What I base that on is my own reading of cases, and my own discussions with the Ankara embassy (I tend to ask a lot of questions when I have someone on my dime, so to speak - your embassy may vary).

My specific question about this was made because the Ankara K-1 instructions, for the I-134, states this:

Form I-134 (Affidavit of Support) together with evidence which may be presented to meet the public charge provisions of the law must be fully completed

So the question was, "what is the law you are referencing on your K-1 instructions to meet the public charge provisions?"

The reply was this:

"8 CFR 213a.2 - Use of affidavit of support." and FAM 40.41.

Yikes - 125% - and it only talks about the I-864, not the I-134, and it's for immigrant visas, not non-immigrant visas.

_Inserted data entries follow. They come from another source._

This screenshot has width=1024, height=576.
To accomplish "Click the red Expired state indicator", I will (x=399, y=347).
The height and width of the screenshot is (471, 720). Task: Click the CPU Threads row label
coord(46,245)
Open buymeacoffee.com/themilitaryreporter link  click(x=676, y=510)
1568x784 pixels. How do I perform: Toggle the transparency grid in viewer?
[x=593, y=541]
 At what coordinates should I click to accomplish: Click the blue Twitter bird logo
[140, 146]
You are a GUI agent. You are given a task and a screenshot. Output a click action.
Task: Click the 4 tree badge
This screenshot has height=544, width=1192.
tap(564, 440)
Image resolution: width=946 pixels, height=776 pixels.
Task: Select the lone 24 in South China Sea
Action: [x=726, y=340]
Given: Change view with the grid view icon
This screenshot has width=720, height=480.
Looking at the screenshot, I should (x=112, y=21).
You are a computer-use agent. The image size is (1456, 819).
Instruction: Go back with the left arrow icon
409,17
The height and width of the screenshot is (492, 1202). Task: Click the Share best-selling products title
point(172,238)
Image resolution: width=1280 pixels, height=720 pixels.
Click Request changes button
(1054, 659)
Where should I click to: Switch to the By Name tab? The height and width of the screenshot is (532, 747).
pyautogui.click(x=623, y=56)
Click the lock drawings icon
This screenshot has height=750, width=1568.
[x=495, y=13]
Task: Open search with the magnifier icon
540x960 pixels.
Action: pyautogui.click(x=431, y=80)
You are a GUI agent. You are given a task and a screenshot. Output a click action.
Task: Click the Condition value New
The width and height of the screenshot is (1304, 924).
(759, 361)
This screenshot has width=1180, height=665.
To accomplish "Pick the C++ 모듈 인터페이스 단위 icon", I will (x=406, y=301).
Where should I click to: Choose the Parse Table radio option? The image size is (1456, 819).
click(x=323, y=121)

Confusing, but if that is what they are using, then that is what I showed for my AoS.

There instructions for the I-134 also state this:

EVIDENCE OF FINANCIAL SUPPORT: K-1/K-2 principal and derivative applicants are subject to INA 212(a)(4) and must demonstrate to the consular officer's satisfaction that they will not become a public charge. The enclosed information sheet, Optional Form 167, lists evidence, which may be presented to meet this requirement of law. The affidavit of support to be submitted must be Form I-134 and must be accompanied by the most recent year's tax return form. Co-sponsors should also include a copy of their US passports or green cards to their I-134 form.

This shows that this particular embassy considers K visas fall under 864 regulations, and that they want a tax return (not listed as needed on the I-134 I might add).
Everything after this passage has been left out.